Birth of a Native Industry
Thomas Chaloner – owner of the Gisborough Estates – visited the Tolfa region of Italy in about 1600. Whilst there he visited the Papal alum quarries and, it is thought that he recognised the rocks as being similar to those on his estates in Yorkshire. From this observation, Chaloner realised that he may be able to make alum, the mineral long sought by a succession of monarchs, right here in England.
Legend has it that Chaloner then ‘persuaded’ a couple of alum workers to abscond with him. In one of the country’s earliest examples of industrial espionage, he is said to have secreted them in barrels, loaded them onto his boat and sailed home with the alum maker’s secret.
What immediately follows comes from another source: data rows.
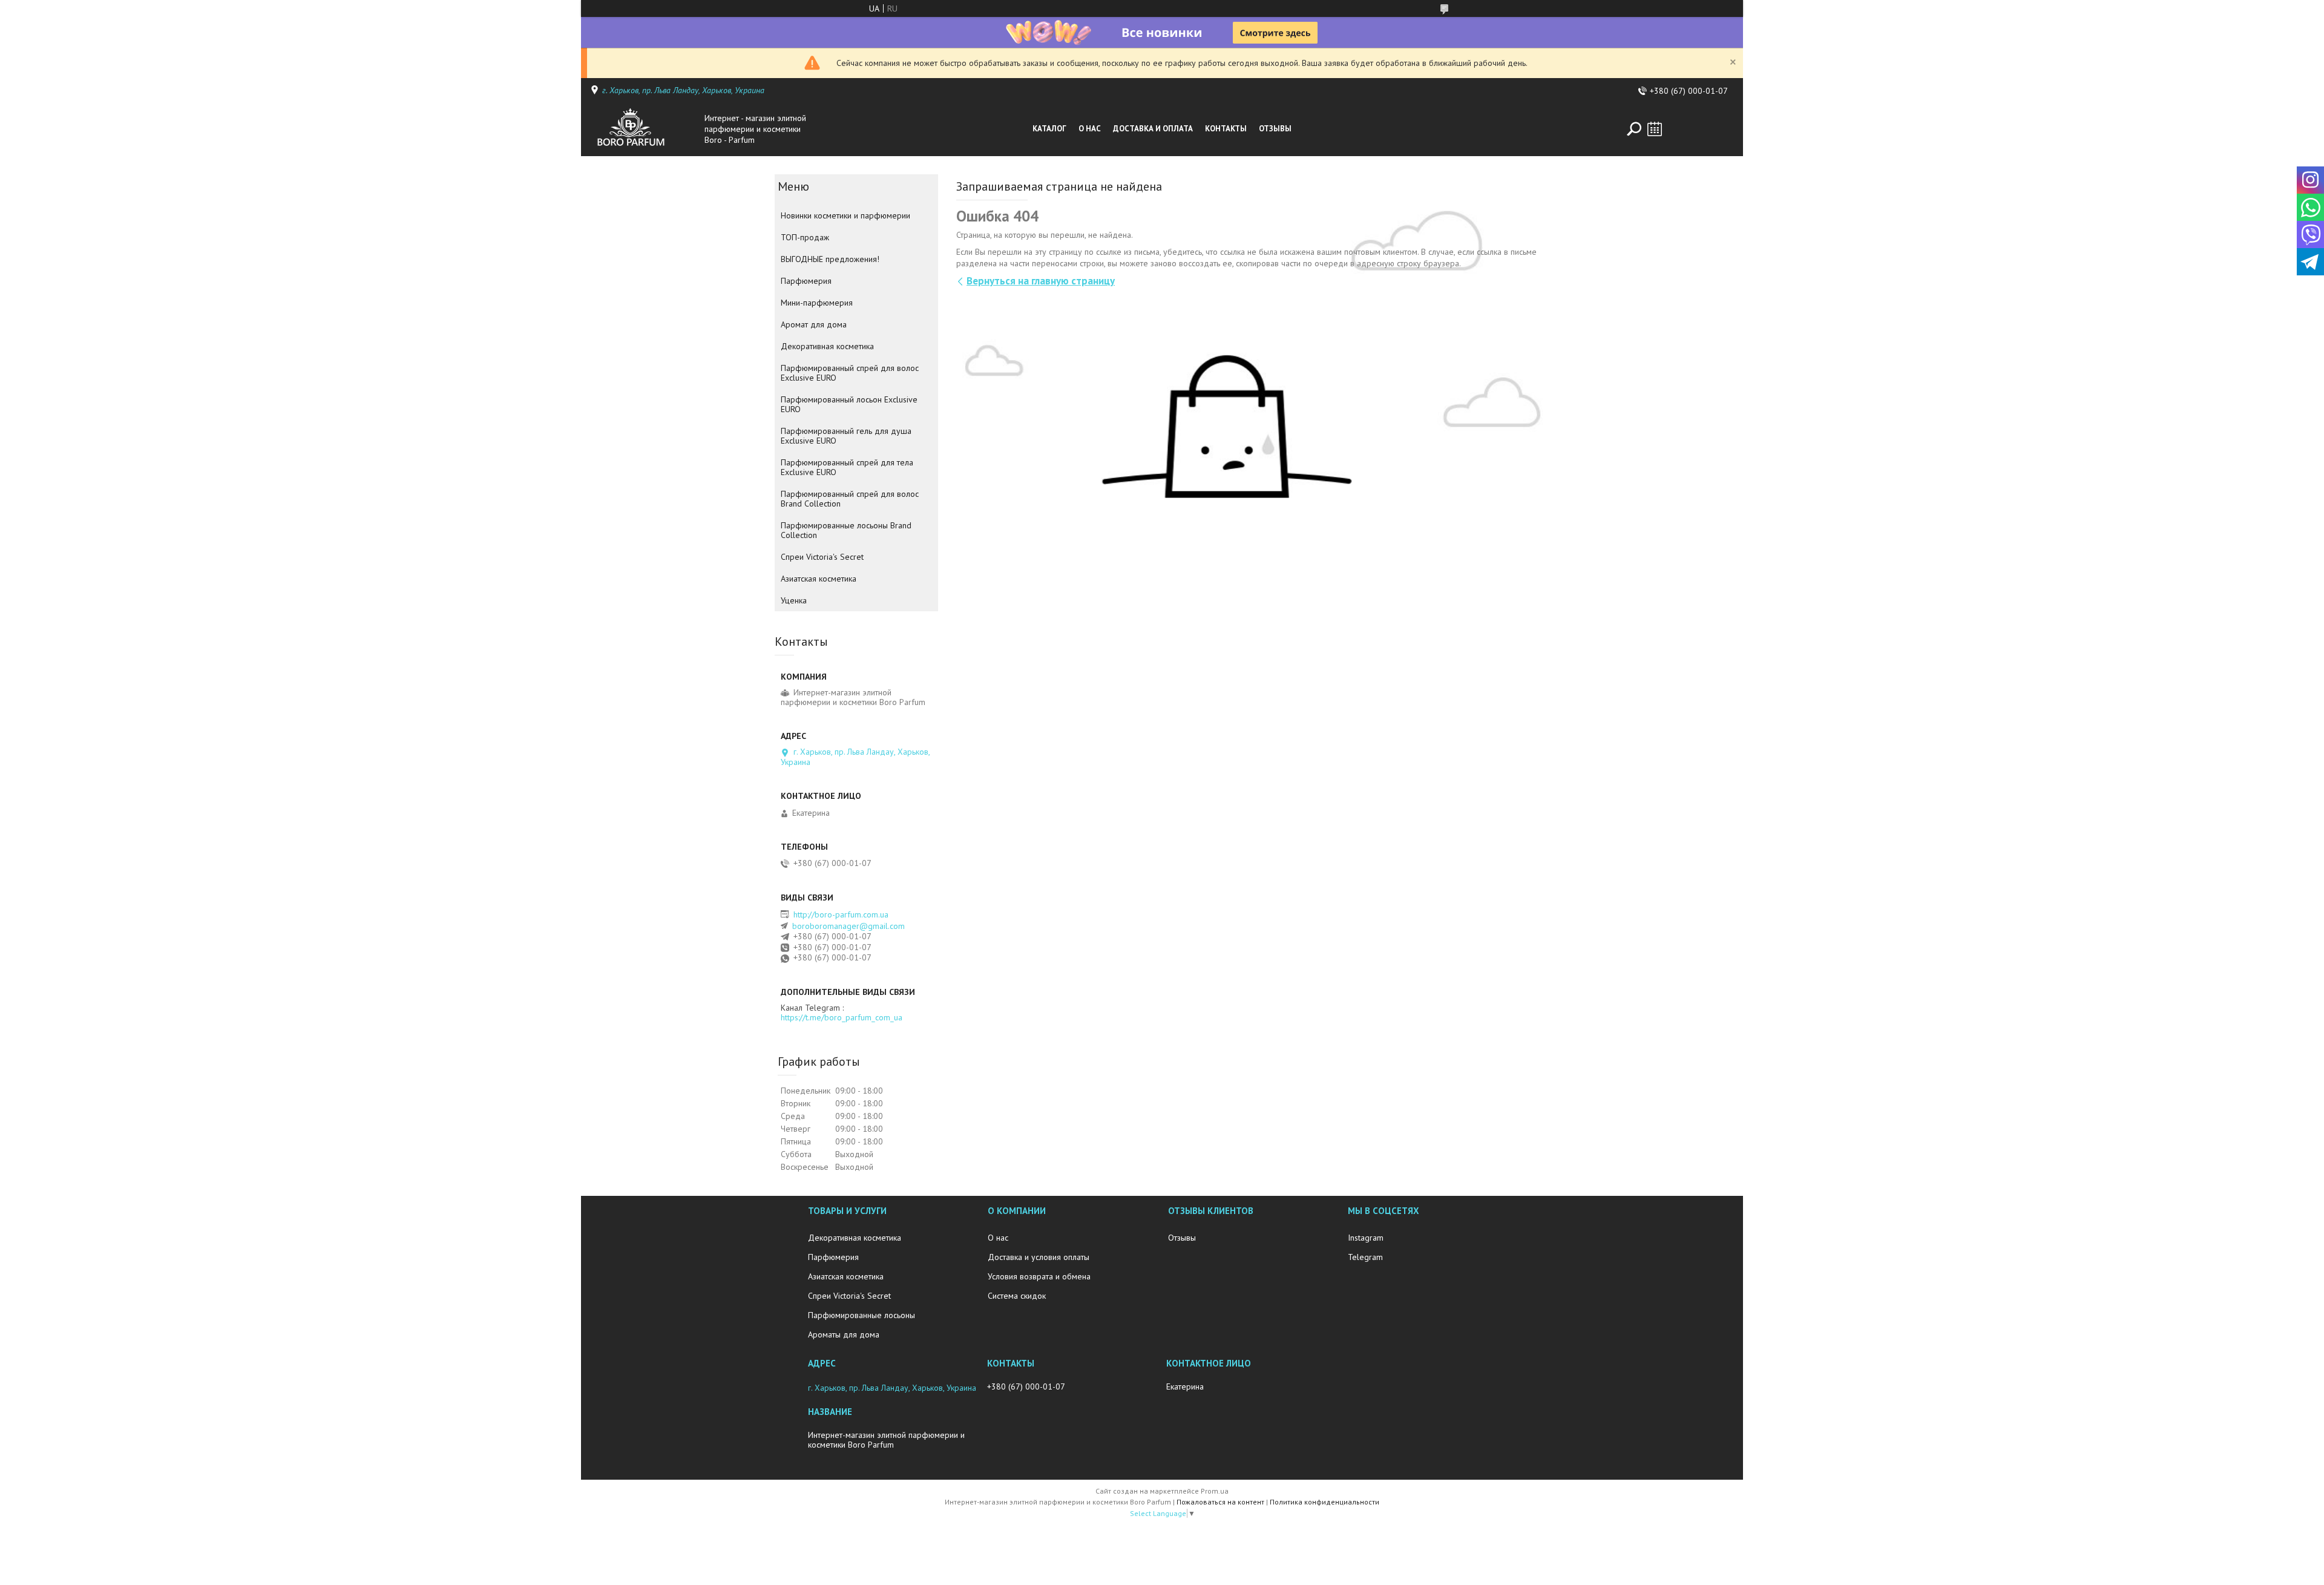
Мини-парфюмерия (817, 302)
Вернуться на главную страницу (1041, 280)
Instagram (1366, 1237)
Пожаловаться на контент (1220, 1501)
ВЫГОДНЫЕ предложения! (830, 259)
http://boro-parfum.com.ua (840, 914)
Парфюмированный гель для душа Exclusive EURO (846, 435)
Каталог (1049, 128)
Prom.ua (1215, 1490)
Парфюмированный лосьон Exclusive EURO (849, 404)
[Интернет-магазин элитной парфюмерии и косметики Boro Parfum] (644, 129)
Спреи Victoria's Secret (822, 556)
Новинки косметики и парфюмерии (845, 215)
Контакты (1226, 128)
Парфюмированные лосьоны (861, 1315)
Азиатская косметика (818, 578)
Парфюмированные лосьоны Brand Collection (846, 530)
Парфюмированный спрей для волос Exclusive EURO (850, 373)
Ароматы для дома (843, 1334)
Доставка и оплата (1153, 128)
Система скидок (1017, 1295)
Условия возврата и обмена (1039, 1276)
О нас (1089, 128)
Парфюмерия (806, 280)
When the pope learned of the English gentleman’s deception, he cursed Chaloner, his family, its future ventures and his descendents forever.
Once back in England, and after a good deal of trial and error adapting to the local rock, Britain’s first alum works commenced production, it is thought, at Spring Bank, Slapewath, on the land overseen by John Atherton, owner of the Skelton Estates.
In the wake of this success more works were founded at Newgate Bank (near Slapewath) before the industry spread along the coast and hills of North Yorkshire. Thomas Chaloner was credited with being the first person to produce alum in Britain and was awarded a pension from the Crown in recognition.